[Start of Excerpt to read]

First Tarkovsky premiere in my short cinematic vocabulary.
Probably not the most acessible initiation but something tells me that previewing any other films from the russian director wouldn't make Stalker any easier to digest.
It's a difficult movie of very slow pace, sober camera work and a plot device apparently propelled by pure intellectual premisse.
The cinematic aesthetic is distinctively bleak, one of the bleakest I've ever seen, and yet the cinematography has a singular quality that fascinates me.
I look forward to the day Stalker receives Bluray treatment, watching a dubious quality DVD rip on an HD capable screen doesn't work it any favors... this was the main reason why I've been delaying the view of Stalker... and Come And See (this one's rip looks even worse, gah...).
Not easy to fully dissect what a first view unravels but I'll say it seemed to me an essay/allegory about faith, about the eternal search for the Truth and about the way how different thought paradigms deal with the task.
I liked the way how this last point was worked out.
3 characters: "Stalker", the one who guides the other 2 through "The Zone" seems to represent the religious or moral paradigm, the "Writer", the Art paradigm and the "Professor" represents Science. Each character, ie, each paradigm has it's own point of view and it's own reason to search for the Truth, the way how their interaction was developed seemed well judged and congruent to me. At the edge of the room where the Truth is to be finaly consumated, the 3 paradigms start fighting between each other and with their own reasons, naturally no one goes into the room because the Truth can only be aimed at from a distance, we still cannot touch it.

[End of Excerpt to read]
[Start of Listing]

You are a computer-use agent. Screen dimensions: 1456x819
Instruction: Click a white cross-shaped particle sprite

[End of Listing]
[Start of Listing]

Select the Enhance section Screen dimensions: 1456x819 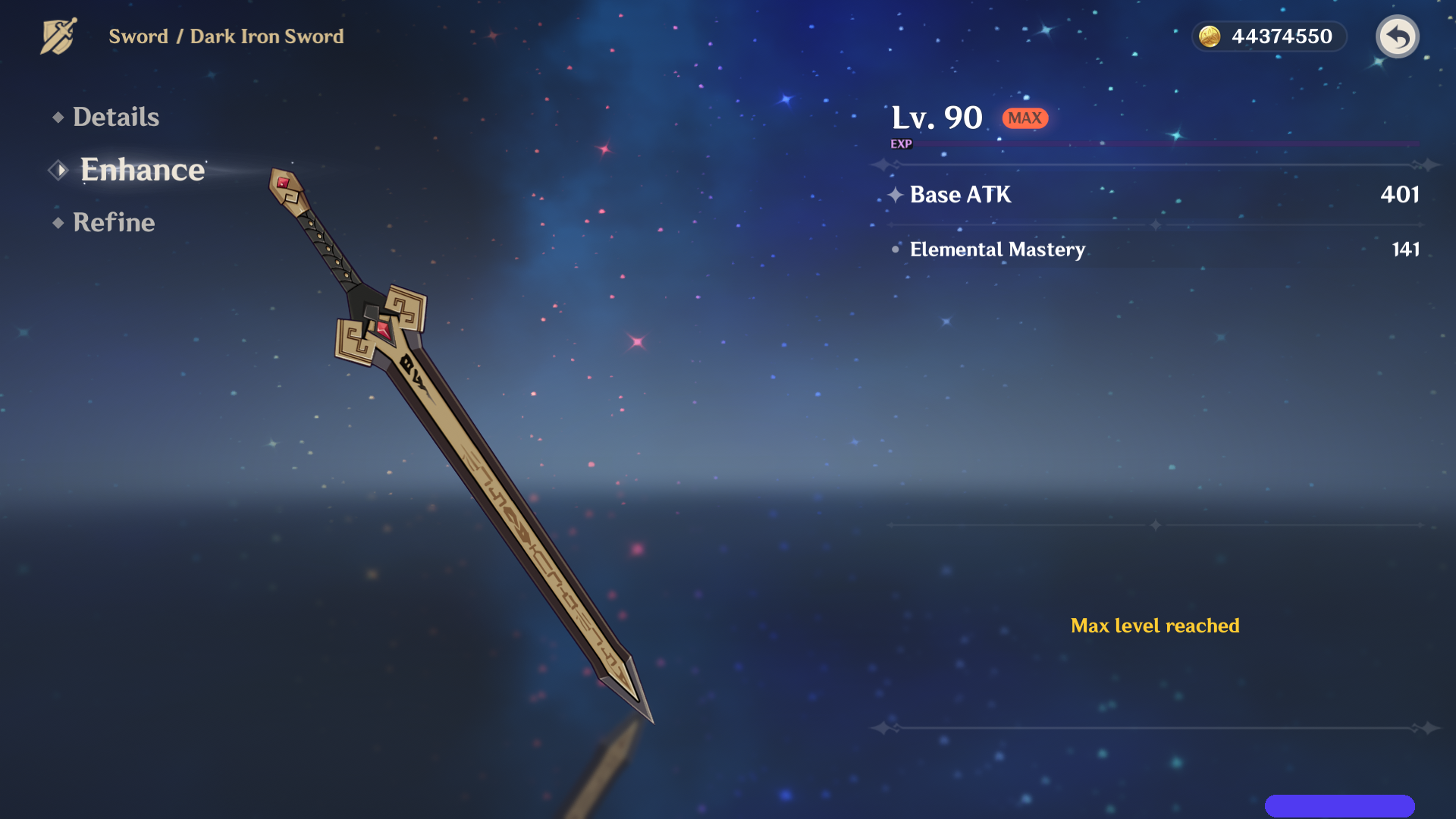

[End of Listing]

### Work to complete
A - Duplicate the passage of the Stalker review between "I look forward" and "was worked out.", inclusive.
B - In the Stalker review, which character represents Science?
C - Name every character the Stalker review mentions.
The records have no connection to the Stalker review.

### Responses per task
A -
I look forward to the day Stalker receives Bluray treatment, watching a dubious quality DVD rip on an HD capable screen doesn't work it any favors... this was the main reason why I've been delaying the view of Stalker... and Come And See (this one's rip looks even worse, gah...).
Not easy to fully dissect what a first view unravels but I'll say it seemed to me an essay/allegory about faith, about the eternal search for the Truth and about the way how different thought paradigms deal with the task.
I liked the way how this last point was worked out.

B - The "Professor" represents Science.

C - Stalker, Writer, Professor